GIVEN DATA →
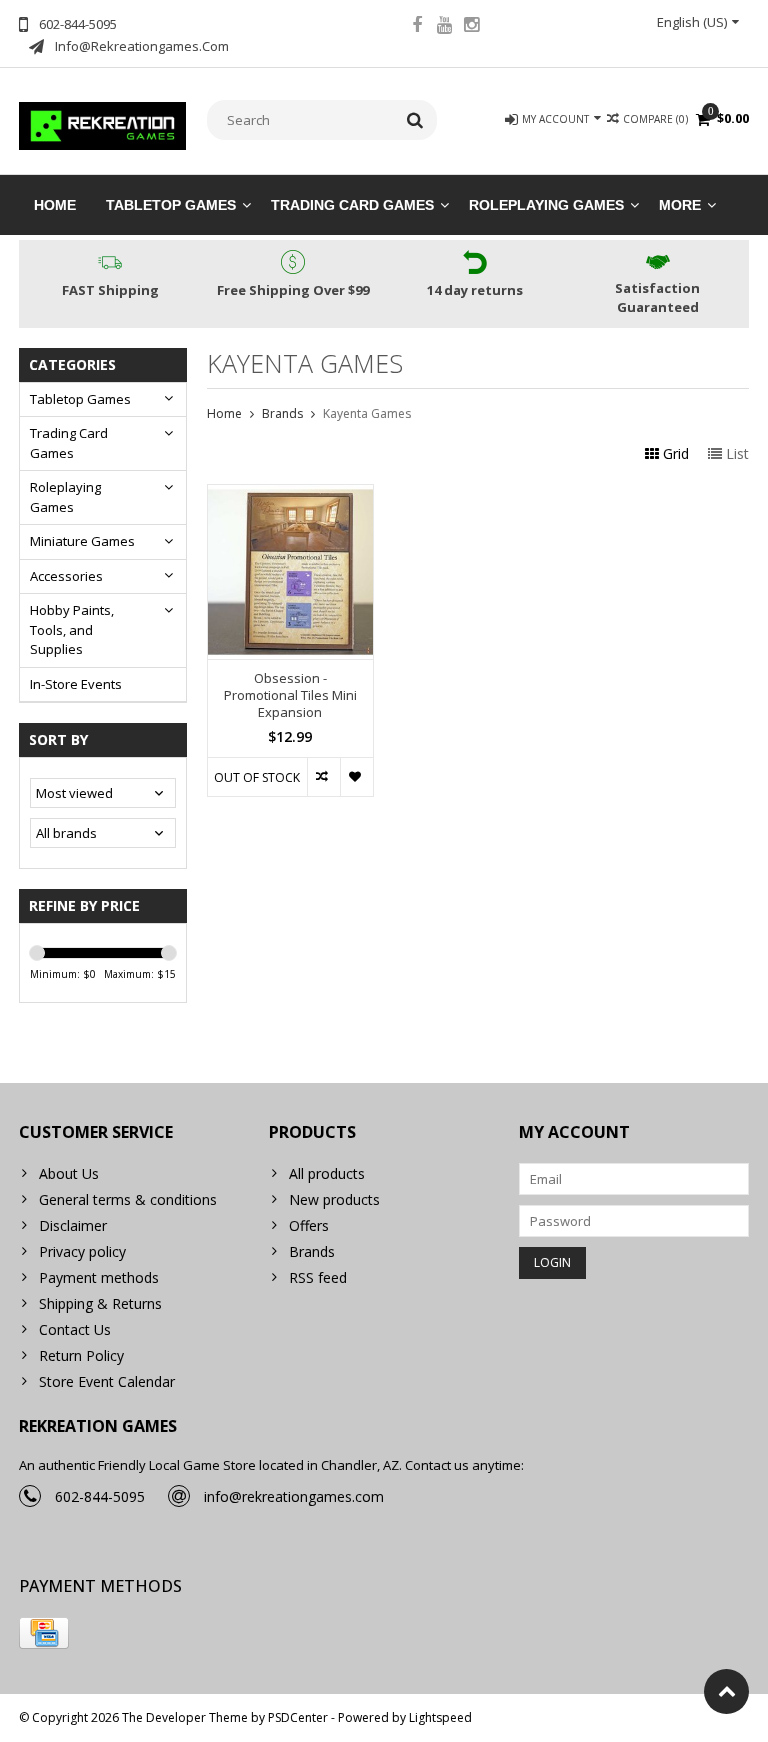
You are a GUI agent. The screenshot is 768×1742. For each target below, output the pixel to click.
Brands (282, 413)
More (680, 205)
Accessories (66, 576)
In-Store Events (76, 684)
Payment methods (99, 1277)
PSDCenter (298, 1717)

* * *

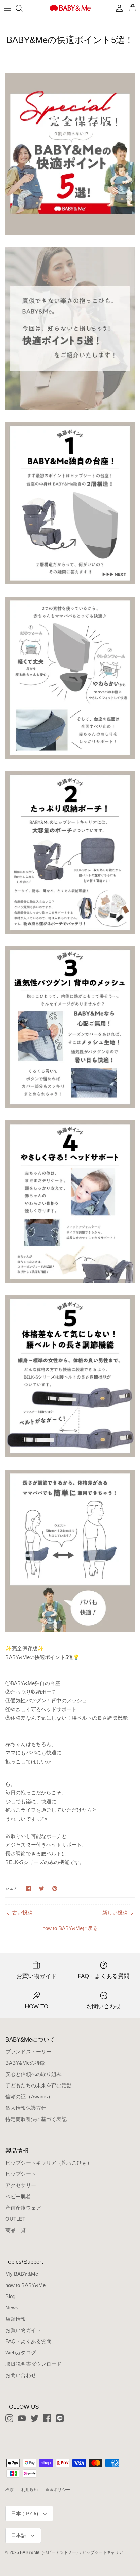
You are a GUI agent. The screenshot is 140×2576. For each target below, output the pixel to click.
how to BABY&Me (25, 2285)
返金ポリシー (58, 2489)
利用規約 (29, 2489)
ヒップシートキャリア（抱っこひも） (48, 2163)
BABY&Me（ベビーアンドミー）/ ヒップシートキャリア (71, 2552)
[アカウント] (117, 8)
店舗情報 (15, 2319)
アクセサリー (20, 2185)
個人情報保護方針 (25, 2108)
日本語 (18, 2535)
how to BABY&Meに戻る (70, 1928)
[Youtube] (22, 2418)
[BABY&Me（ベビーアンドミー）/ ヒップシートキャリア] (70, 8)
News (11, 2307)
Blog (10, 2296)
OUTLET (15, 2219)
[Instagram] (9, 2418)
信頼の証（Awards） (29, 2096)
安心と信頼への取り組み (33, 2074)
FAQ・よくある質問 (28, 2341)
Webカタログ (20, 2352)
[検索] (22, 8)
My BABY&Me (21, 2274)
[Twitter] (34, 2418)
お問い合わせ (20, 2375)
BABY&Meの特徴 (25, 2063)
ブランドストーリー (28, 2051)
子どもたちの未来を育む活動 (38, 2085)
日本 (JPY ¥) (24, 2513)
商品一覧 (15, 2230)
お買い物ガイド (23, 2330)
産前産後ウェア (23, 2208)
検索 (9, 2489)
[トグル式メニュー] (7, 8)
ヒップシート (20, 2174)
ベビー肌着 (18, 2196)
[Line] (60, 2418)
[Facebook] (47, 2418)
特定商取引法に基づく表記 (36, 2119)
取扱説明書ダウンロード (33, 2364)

WHAT TO DO →
Given the data above, which lines hold the string "output"? Return them.

YOUR SOLUTION →
You are a GUI agent. The screenshot is 768×1742. For each target below, output the pixel to click.
You are a GUI agent. The screenshot is 140×2576. For each target below, output the pixel to click.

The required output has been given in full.